-- Start of Passage to read --

MR. KIRBY: (Inaudible) reports about Afghan commandos, I’ve seen the press reporting on that, but I can’t corroborate that or confirm that.

Number two, we have not recognized the Taliban, and you know that.

Number three, the humanitarian assistance that we are helping facilitate for the Afghan people goes to the Afghan people directly through nonprofit, nongovernmental organizations. That’s who we provide the funding for. It does not go through the Taliban.

QUESTION: But the new bank notes also. United State announced that the new bank notes printed in French and Polish for Afghanistan.

MR. KIRBY: I don’t have anything on that. I don’t have any —

QUESTION: John –

MR. KIRBY: Let me – I want to go to this side, and let me go, let me go – I’ll get you, I’ll get you. We’ve got time, guys. Let me go to this side and go to the back. Ma’am, you in the middle there with your black sweater.

QUESTION: The aisle seat. (Laughter.)

MR. KIRBY: That’s an aisle? They stuck you next to the wall, eh? (Laughter.)

QUESTION: Thank you, Mr. – thank you, Admiral Kirby, for taking my question.

-- End of Passage to read --

_Given task 1_:
Convert the listing into a numbered list, from its first line through the line containing "Looking at the screenshot, I should click(488, 514).", and leave out any blank lines.
The listing that comes next is unrelated to the briefing transcript.

-- Start of Stored records --

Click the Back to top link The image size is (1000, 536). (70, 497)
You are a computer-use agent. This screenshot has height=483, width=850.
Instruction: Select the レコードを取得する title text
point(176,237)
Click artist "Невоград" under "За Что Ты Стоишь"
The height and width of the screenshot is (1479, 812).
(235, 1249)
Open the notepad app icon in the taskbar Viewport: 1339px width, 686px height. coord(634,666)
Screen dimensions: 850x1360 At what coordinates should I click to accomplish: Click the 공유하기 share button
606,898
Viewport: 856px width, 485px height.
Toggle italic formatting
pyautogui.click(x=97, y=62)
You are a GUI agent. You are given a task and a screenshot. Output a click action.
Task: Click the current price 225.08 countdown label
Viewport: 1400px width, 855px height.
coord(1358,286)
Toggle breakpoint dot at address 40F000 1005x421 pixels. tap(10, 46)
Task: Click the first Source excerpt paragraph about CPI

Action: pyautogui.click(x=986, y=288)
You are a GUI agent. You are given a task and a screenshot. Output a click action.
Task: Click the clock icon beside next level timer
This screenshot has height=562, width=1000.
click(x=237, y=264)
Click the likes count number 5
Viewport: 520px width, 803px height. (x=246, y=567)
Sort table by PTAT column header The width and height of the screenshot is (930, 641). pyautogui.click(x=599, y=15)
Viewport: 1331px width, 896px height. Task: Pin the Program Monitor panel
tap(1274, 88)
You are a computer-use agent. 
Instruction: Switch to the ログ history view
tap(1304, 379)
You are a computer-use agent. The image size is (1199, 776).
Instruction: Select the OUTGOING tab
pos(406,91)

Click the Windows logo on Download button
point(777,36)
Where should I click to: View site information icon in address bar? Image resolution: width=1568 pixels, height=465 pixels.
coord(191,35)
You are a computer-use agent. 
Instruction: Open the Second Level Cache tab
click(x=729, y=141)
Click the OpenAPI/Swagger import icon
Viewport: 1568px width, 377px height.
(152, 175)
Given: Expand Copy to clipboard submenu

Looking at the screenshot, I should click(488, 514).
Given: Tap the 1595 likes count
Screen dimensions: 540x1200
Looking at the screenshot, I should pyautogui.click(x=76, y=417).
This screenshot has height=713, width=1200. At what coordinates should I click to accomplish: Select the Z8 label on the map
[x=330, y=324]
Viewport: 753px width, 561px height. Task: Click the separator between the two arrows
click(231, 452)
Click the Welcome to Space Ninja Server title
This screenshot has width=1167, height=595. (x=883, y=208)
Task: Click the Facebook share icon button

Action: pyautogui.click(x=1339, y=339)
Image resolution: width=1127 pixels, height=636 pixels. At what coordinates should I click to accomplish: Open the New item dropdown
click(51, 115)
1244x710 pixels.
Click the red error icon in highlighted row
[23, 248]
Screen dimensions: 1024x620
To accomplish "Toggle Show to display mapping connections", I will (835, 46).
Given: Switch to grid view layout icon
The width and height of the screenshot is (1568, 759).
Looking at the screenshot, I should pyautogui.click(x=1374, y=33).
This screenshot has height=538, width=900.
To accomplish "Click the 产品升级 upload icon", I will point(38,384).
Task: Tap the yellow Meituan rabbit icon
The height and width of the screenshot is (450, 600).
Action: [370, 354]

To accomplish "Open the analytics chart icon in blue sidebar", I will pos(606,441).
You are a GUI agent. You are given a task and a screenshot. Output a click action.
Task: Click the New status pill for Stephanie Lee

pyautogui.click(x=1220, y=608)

-- End of Stored records --

_Given task 2_:
Repeat the briefing transcript word for word from "QUESTION: John –" to "aisle seat. (Laughter.)".

_Exercise solution 1_:
1. Click the Back to top link The image size is (1000, 536). (70, 497)
2. You are a computer-use agent. This screenshot has height=483, width=850.
3. Instruction: Select the レコードを取得する title text
4. point(176,237)
5. Click artist "Невоград" under "За Что Ты Стоишь"
6. The height and width of the screenshot is (1479, 812).
7. (235, 1249)
8. Open the notepad app icon in the taskbar Viewport: 1339px width, 686px height. coord(634,666)
9. Screen dimensions: 850x1360 At what coordinates should I click to accomplish: Click the 공유하기 share button
10. 606,898
11. Viewport: 856px width, 485px height.
12. Toggle italic formatting
13. pyautogui.click(x=97, y=62)
14. You are a GUI agent. You are given a task and a screenshot. Output a click action.
15. Task: Click the current price 225.08 countdown label
16. Viewport: 1400px width, 855px height.
17. coord(1358,286)
18. Toggle breakpoint dot at address 40F000 1005x421 pixels. tap(10, 46)
19. Task: Click the first Source excerpt paragraph about CPI
20. Action: pyautogui.click(x=986, y=288)
21. You are a GUI agent. You are given a task and a screenshot. Output a click action.
22. Task: Click the clock icon beside next level timer
23. This screenshot has height=562, width=1000.
24. click(x=237, y=264)
25. Click the likes count number 5
26. Viewport: 520px width, 803px height. (x=246, y=567)
27. Sort table by PTAT column header The width and height of the screenshot is (930, 641). pyautogui.click(x=599, y=15)
28. Viewport: 1331px width, 896px height. Task: Pin the Program Monitor panel
29. tap(1274, 88)
30. You are a computer-use agent. 
31. Instruction: Switch to the ログ history view
32. tap(1304, 379)
33. You are a computer-use agent. The image size is (1199, 776).
34. Instruction: Select the OUTGOING tab
35. pos(406,91)
36. Click the Windows logo on Download button
37. point(777,36)
38. Where should I click to: View site information icon in address bar? Image resolution: width=1568 pixels, height=465 pixels.
39. coord(191,35)
40. You are a computer-use agent. 
41. Instruction: Open the Second Level Cache tab
42. click(x=729, y=141)
43. Click the OpenAPI/Swagger import icon
44. Viewport: 1568px width, 377px height.
45. (152, 175)
46. Given: Expand Copy to clipboard submenu
47. Looking at the screenshot, I should click(488, 514).

_Exercise solution 2_:
QUESTION: John –

MR. KIRBY: Let me – I want to go to this side, and let me go, let me go – I’ll get you, I’ll get you. We’ve got time, guys. Let me go to this side and go to the back. Ma’am, you in the middle there with your black sweater.

QUESTION: The aisle seat. (Laughter.)